Start of Exercise material
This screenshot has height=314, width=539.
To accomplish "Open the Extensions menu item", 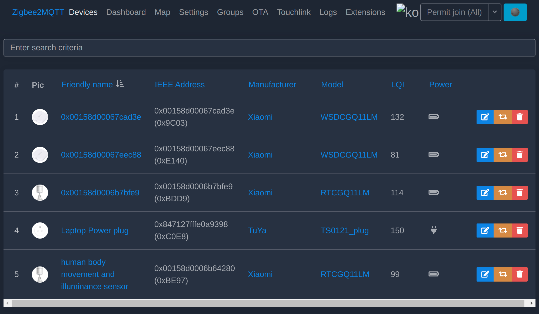I will coord(365,12).
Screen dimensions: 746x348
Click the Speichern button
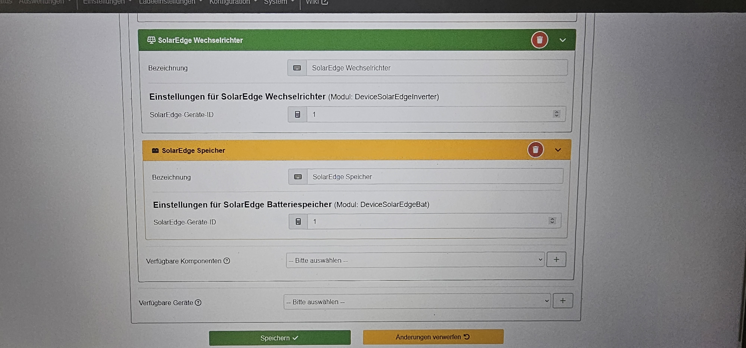point(279,338)
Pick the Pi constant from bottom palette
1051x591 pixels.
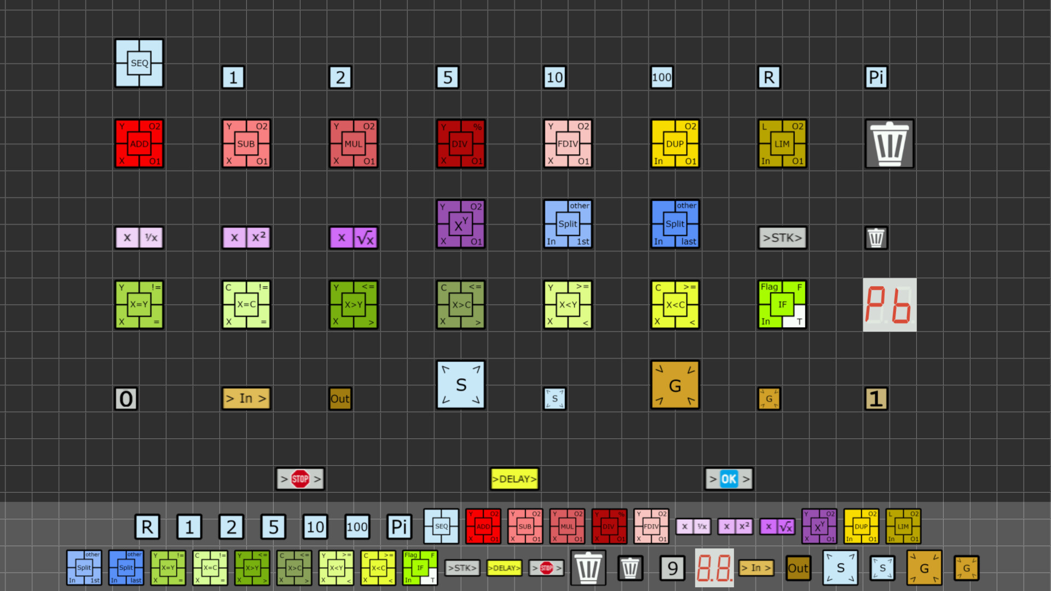(x=399, y=527)
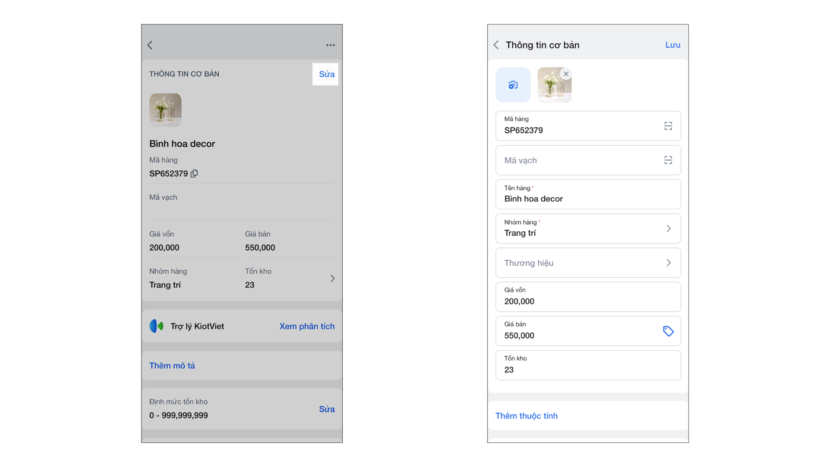Viewport: 830px width, 467px height.
Task: Tap the Trợ lý KiotViet logo icon
Action: point(156,326)
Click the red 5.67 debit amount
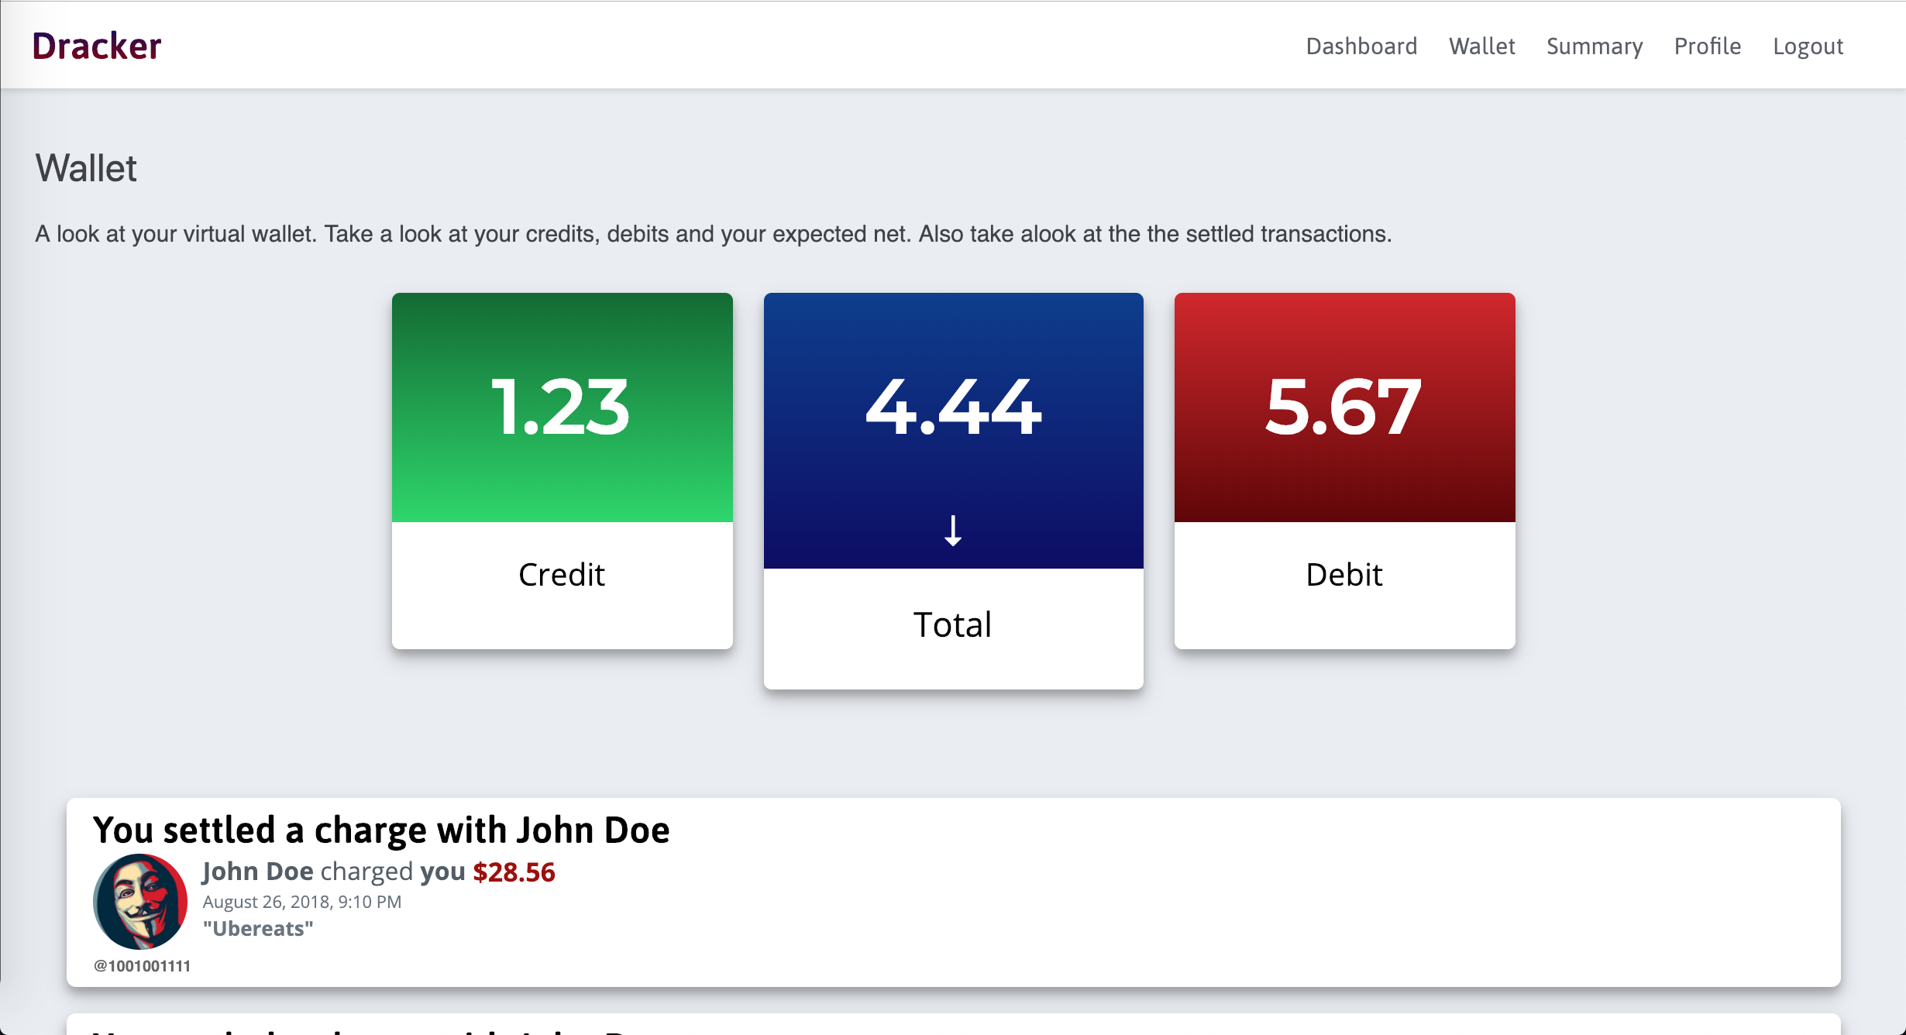 point(1343,407)

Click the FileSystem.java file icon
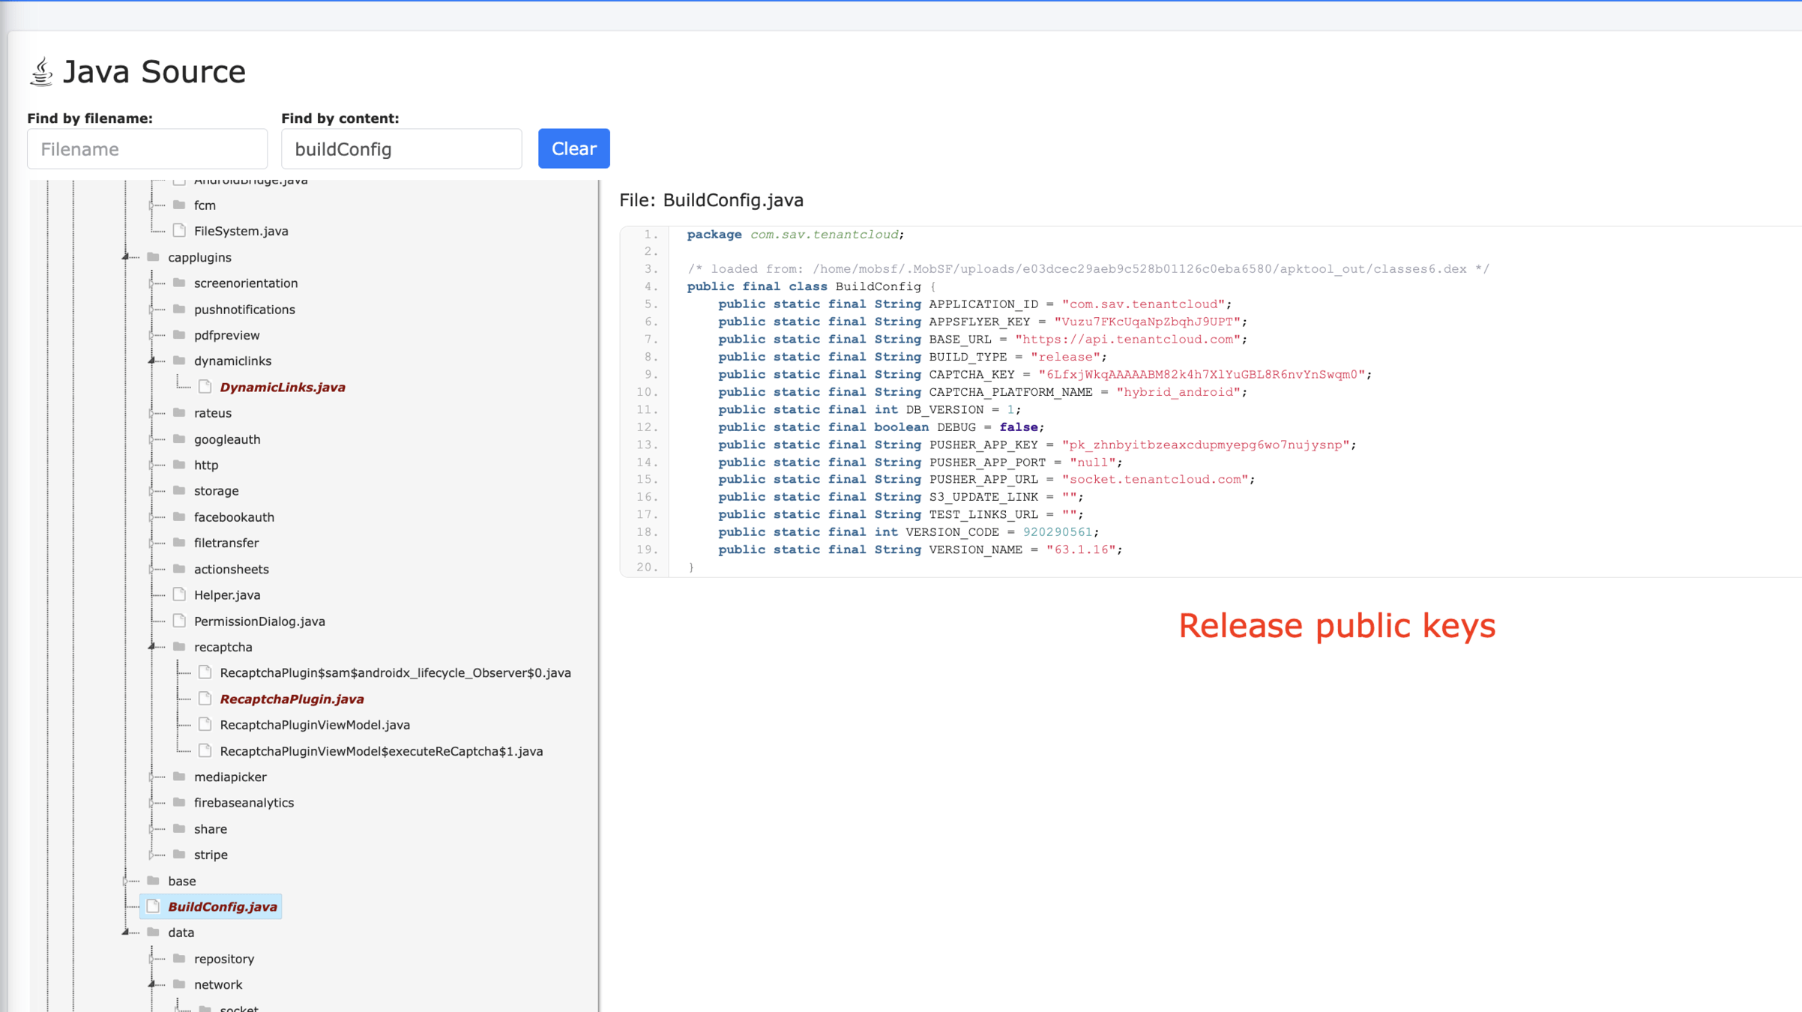pos(179,230)
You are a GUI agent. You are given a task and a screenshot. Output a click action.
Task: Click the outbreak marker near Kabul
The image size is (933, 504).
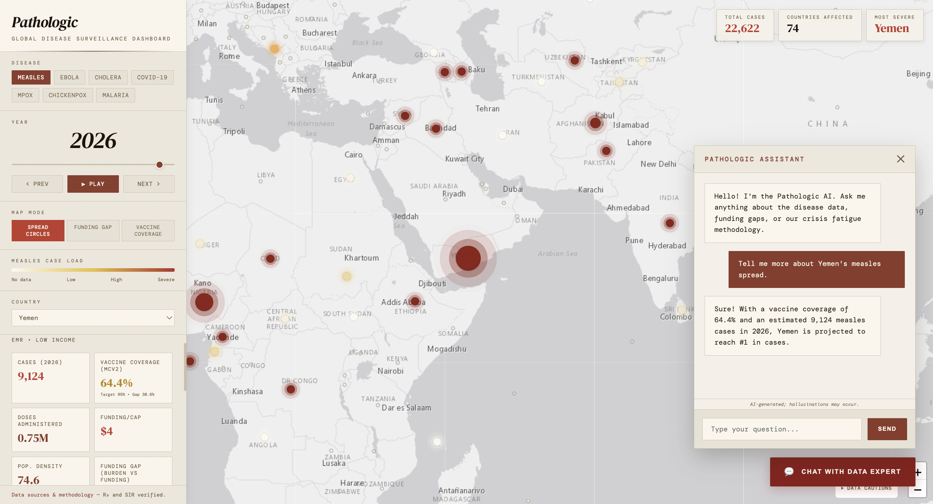pos(595,123)
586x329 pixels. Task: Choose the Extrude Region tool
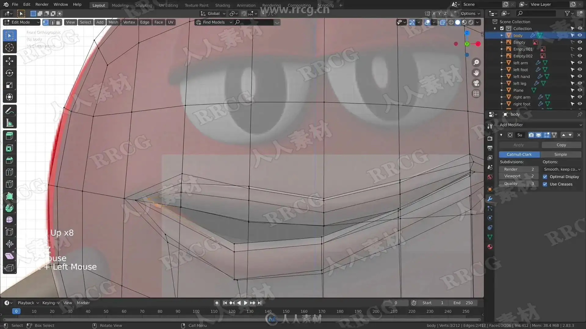9,136
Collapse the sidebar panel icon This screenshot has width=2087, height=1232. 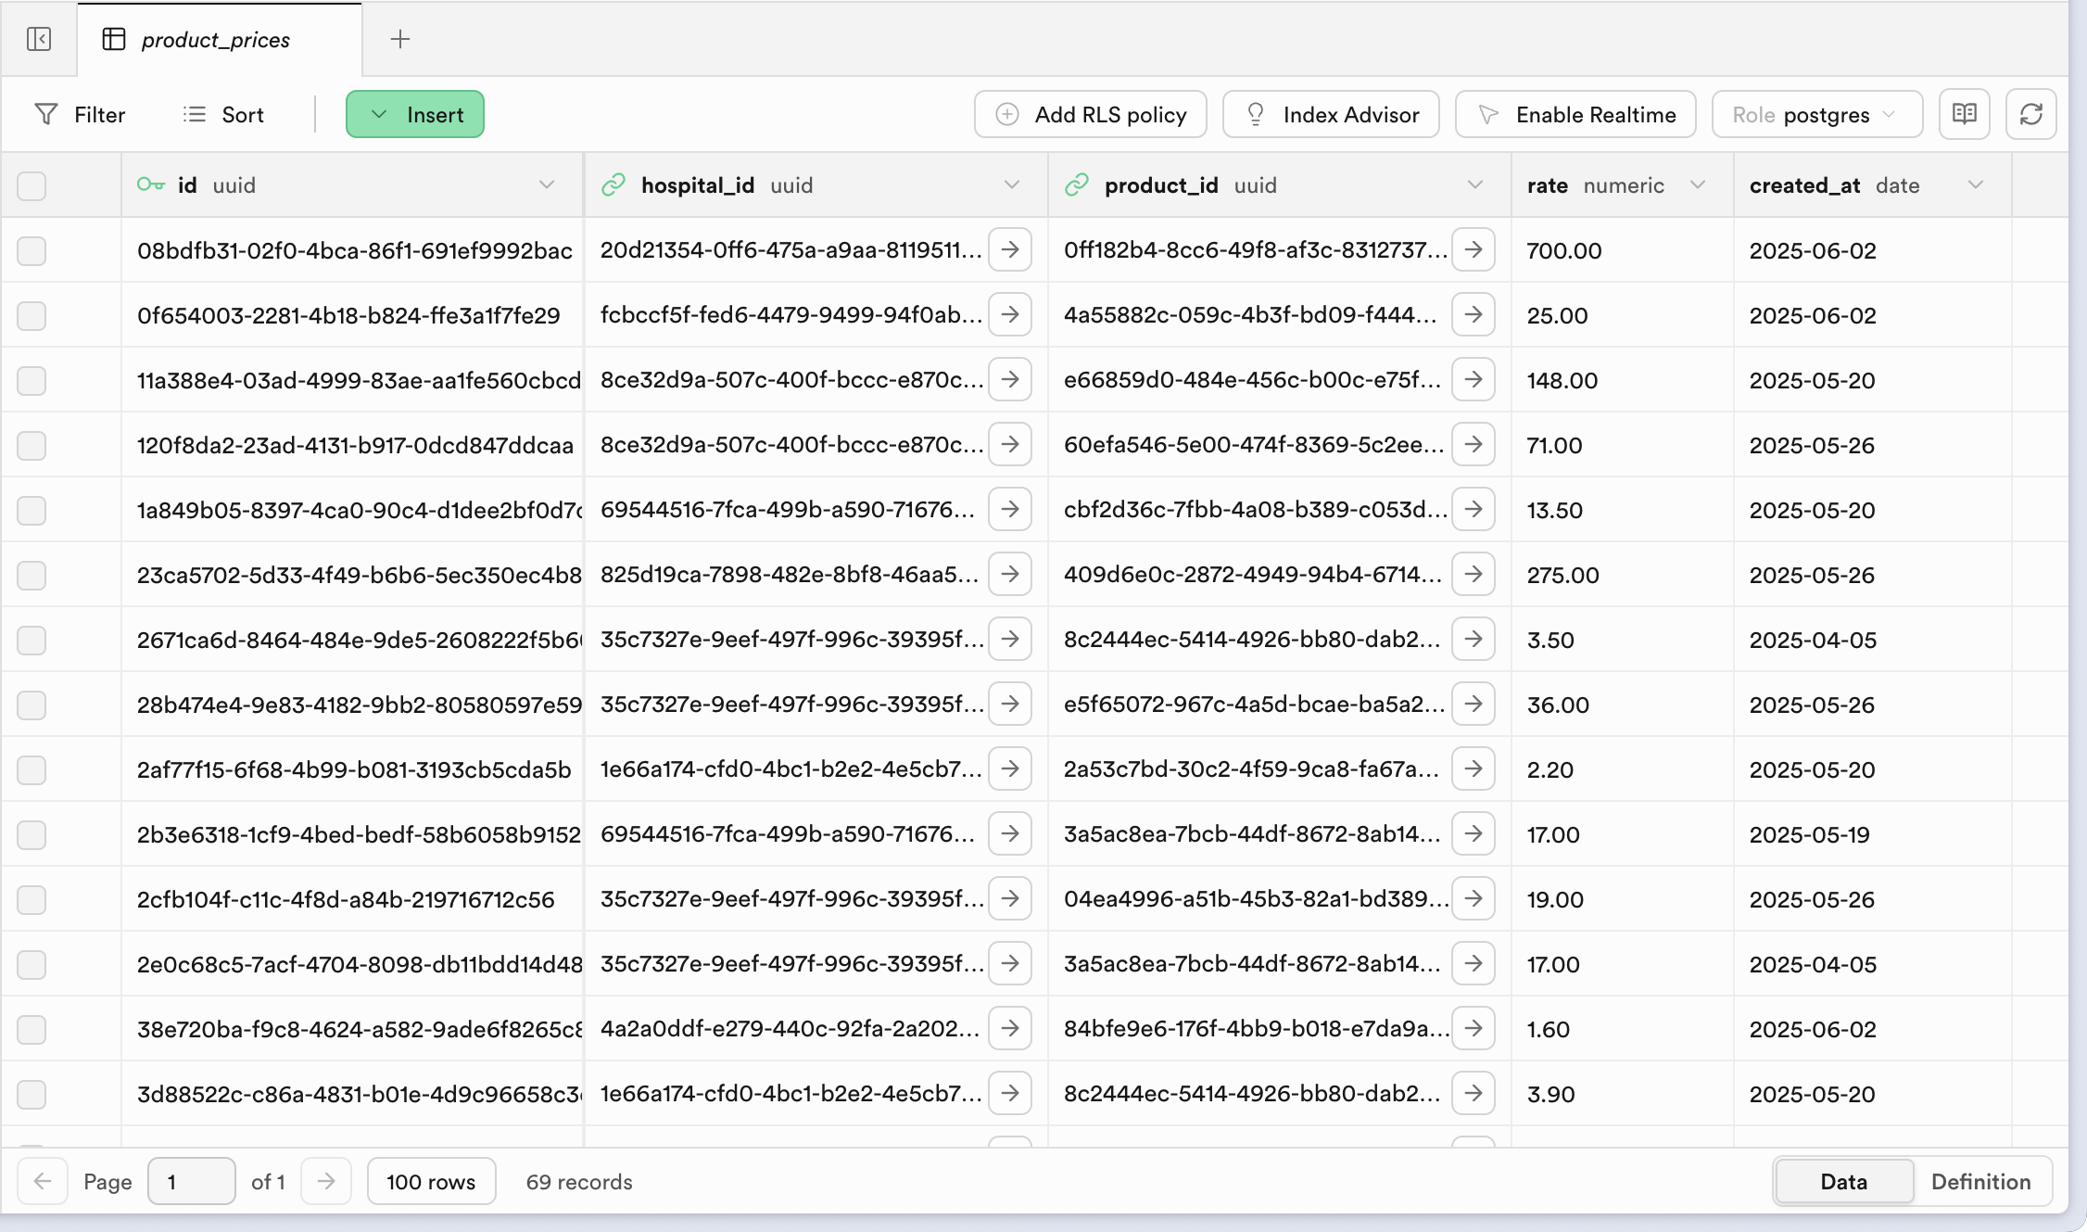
End of Exercise material
Work item: Would you give again exactly the lines from the line containing "Pick the Pi constant from bottom palette" through the end of the listing, both ends included, without any pictures?

Reply:
Pick the Pi constant from bottom palette
1051x591 pixels.
(x=399, y=527)
Viewport: 830px width, 467px height.
Task: Tap the Trợ lý KiotViet logo icon
Action: point(156,326)
Click the red 5.67 debit amount
 point(1343,407)

Click the FileSystem.java file icon
pos(179,230)
You are a GUI agent. You are given a task and a screenshot. Output a click action.
Task: Click the outbreak marker near Kabul
The image size is (933, 504).
pos(595,123)
586x329 pixels. Task: Choose the Extrude Region tool
9,136
Collapse the sidebar panel icon This screenshot has width=2087, height=1232. 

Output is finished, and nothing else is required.